Texte source |
((
Le pape a voulu rencontrer le « monde du travail » mexicain à Ciudad Juarez (Etat du Chihuahua), ce mercredi 17 février, au Collège des « Bachilleres », le palais des Expositions : quelque 3 000 entrepreneurs et travailleurs étaient au rendez-vous. Le pape a été accueilli par Mgr Jorge Alberto Cavazos Arizpe, évêque auxiliaire de Monterrey et responsable de la Pastorale du travail, et par le témoignage de plusieurs travailleurs et entrepreneurs. Son discours a été émaillé de huit ajouts d’abondance du cœur et salué par des ovations nourries.
« Tout ce que nous pourrons faire pour dialoguer, pour nous rencontrer, pour chercher de meilleures alternatives et opportunités est déjà un acquis à valoriser et à souligner », même si cela ne « suffit pas » a déclaré le pape qui cherche constamment à promouvoir dans les sociétés ce qu’il appelle « la culture de la rencontre ».
Il a ajouté : « C’est pour nous l’unique manière de pouvoir continuer de construire l’avenir, de tisser des relations durables capables d’ériger l’échafaudage nécessaire qui, peu à peu, reconstruira les liens sociaux si abîmés par manque de communication, si abîmés par manque de respect du minimum nécessaire pour une saine cohabitation. »
Il a proposé cette définition de l’exclusion : « Le profit et le capital, ne sont pas un bien au-dessus de l’homme, ils sont au service du bien commun. Et lorsque le bien commun est contraint à être au service du profit et du capital, jugés l’unique gain possible, cela s’appelle l’exclusion. »
« Le meilleur investissement est de créer des opportunités. La mentalité régnante met le flux des personnes au service du flux des capitaux, provoquant dans beaucoup de cas l’exploitation des employés comme s’ils étaient des objets à utiliser et à jeter (…). Dieu demandera compte aux ‘‘esclavagistes’’ d’aujourd’hui, et nous, nous devons faire tout le possible pour que ces situations ne se reproduisent plus. Le flux du capital ne peut déterminer le flux et la vie des personnes », a tonné le pape.
La Doctrine sociale catholique n’est « contre » personne mais « en faveur de tous » a-t-il rappelé et ce sera « la voix prophétique qui nous aidera tous à ne pas nous perdre dans la mer séductrice de l’ambition ».
« Chaque fois que l’intégrité d’une personne est violée, c’est toute la société qui, d’une certaine manière, commence à se détériorer », a averti le pape qui a aussi averti de ne pas « laisser l’avenir dans les mains de la corruption, de la sauvagerie, de l’injustice ».
Il a invité à laisser aux jeunes la capacité de rêver, sinon, c’est la « culture du rejet ». Il a exhorté à cultiver la gratuité et à faire en sorte que le parents puissent avoir le temps de « jouer avec leurs enfants ».
Voici la traduction officielle des paroles du pape François.
))
À compléter |
1. D'après l'article sur la visite du pape à Ciudad Juarez, pourquoi le pape juge-t-il indispensable de dialoguer et de se rencontrer ? Répondez en une à trois phrases.
2. Recopiez fidèlement le passage de l'article sur la visite du pape à Ciudad Juarez qui commence par « Le pape a voulu » et se termine par « des ovations nourries. ».
Les données qui suivent proviennent d'une source différente.

Extrait de données |
((
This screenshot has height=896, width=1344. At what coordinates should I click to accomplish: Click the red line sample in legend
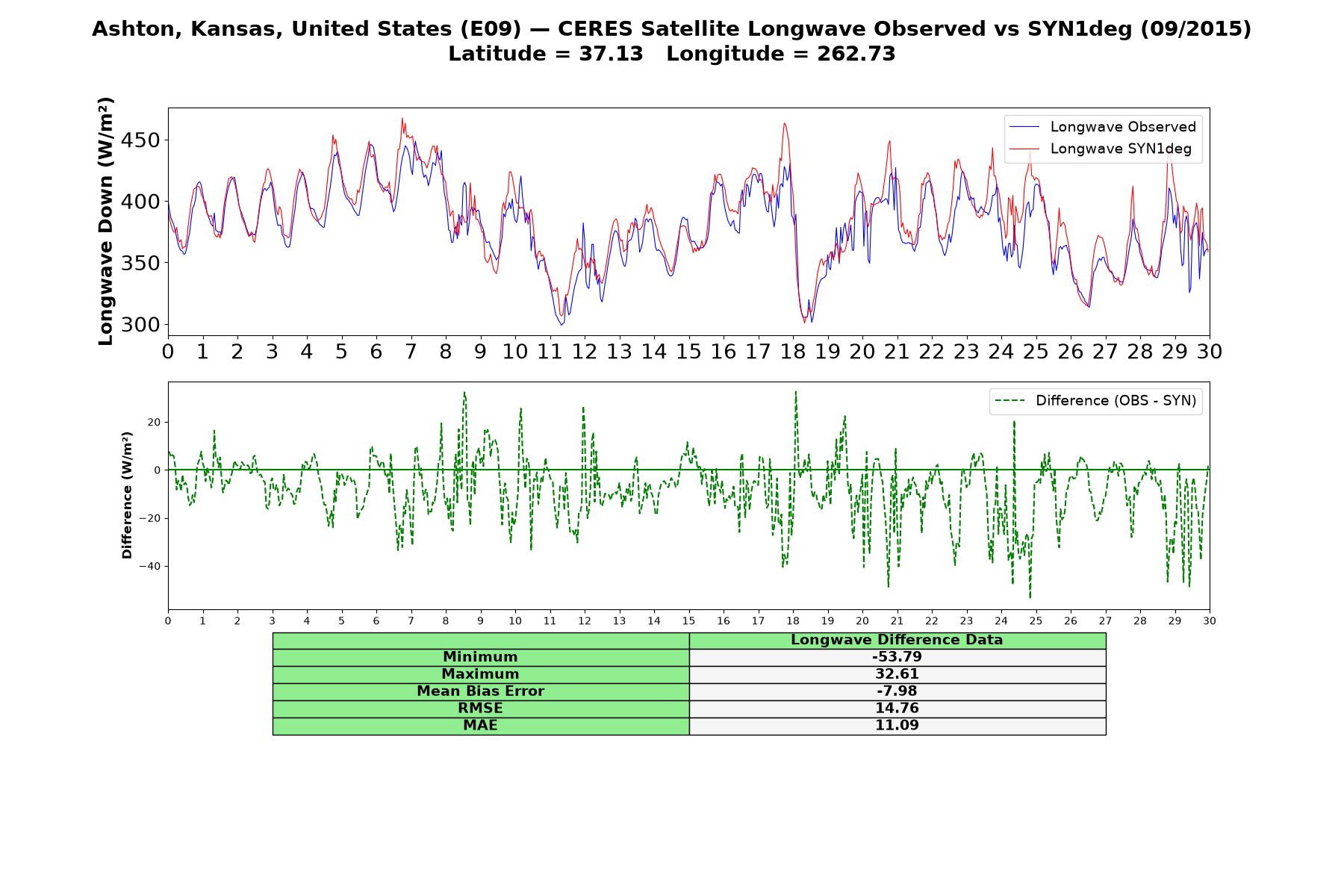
))
Corrigé des exercices |
1. Pour le pape, c'est l'unique manière de continuer à construire l'avenir et de tisser des relations durables. Ces relations doivent reconstruire peu à peu les liens sociaux, très abîmés par le manque de communication et par le manque de respect du minimum nécessaire à une saine cohabitation.

2.
Le pape a voulu rencontrer le « monde du travail » mexicain à Ciudad Juarez (Etat du Chihuahua), ce mercredi 17 février, au Collège des « Bachilleres », le palais des Expositions : quelque 3 000 entrepreneurs et travailleurs étaient au rendez-vous. Le pape a été accueilli par Mgr Jorge Alberto Cavazos Arizpe, évêque auxiliaire de Monterrey et responsable de la Pastorale du travail, et par le témoignage de plusieurs travailleurs et entrepreneurs. Son discours a été émaillé de huit ajouts d’abondance du cœur et salué par des ovations nourries.